About this task: From the records below, report the number of lines that contain "agent", and add nothing.
>>>
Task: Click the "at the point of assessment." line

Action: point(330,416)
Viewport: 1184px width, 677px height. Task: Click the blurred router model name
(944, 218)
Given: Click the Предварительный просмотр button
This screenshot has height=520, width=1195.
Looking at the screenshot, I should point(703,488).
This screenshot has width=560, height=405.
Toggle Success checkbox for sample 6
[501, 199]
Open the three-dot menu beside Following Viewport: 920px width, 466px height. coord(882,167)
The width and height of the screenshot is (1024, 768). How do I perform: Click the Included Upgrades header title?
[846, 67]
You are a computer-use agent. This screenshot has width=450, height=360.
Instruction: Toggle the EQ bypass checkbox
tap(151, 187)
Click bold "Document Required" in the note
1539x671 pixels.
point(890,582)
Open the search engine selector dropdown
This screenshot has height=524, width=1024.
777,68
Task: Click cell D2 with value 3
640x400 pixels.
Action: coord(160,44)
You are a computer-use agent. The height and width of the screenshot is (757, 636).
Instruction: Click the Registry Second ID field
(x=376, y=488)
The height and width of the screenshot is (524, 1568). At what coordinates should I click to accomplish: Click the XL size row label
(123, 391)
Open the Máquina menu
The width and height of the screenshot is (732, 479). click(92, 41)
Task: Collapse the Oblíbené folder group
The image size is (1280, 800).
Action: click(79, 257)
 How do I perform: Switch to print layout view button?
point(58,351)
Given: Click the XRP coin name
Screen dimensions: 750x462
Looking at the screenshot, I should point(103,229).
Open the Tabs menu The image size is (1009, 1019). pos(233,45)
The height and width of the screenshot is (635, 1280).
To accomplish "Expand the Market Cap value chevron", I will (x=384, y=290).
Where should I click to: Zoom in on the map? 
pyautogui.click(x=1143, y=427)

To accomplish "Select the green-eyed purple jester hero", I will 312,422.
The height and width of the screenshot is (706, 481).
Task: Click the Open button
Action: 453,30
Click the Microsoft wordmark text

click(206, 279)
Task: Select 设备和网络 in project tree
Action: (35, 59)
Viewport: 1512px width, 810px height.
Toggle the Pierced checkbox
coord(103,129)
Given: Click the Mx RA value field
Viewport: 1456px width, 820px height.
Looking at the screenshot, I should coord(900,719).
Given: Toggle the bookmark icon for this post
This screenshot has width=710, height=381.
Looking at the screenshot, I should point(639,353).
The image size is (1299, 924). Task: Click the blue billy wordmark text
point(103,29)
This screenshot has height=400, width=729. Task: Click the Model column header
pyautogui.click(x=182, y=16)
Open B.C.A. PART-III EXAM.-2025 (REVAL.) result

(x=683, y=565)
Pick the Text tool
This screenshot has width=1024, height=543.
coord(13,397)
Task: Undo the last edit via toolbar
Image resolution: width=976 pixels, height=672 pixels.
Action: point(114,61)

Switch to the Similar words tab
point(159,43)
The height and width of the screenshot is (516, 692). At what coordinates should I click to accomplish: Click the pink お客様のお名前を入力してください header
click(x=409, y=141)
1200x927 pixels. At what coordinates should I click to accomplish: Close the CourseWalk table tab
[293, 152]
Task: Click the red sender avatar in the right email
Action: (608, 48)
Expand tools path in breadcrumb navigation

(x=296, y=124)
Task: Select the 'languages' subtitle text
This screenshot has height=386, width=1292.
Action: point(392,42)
<<<
Output below: 2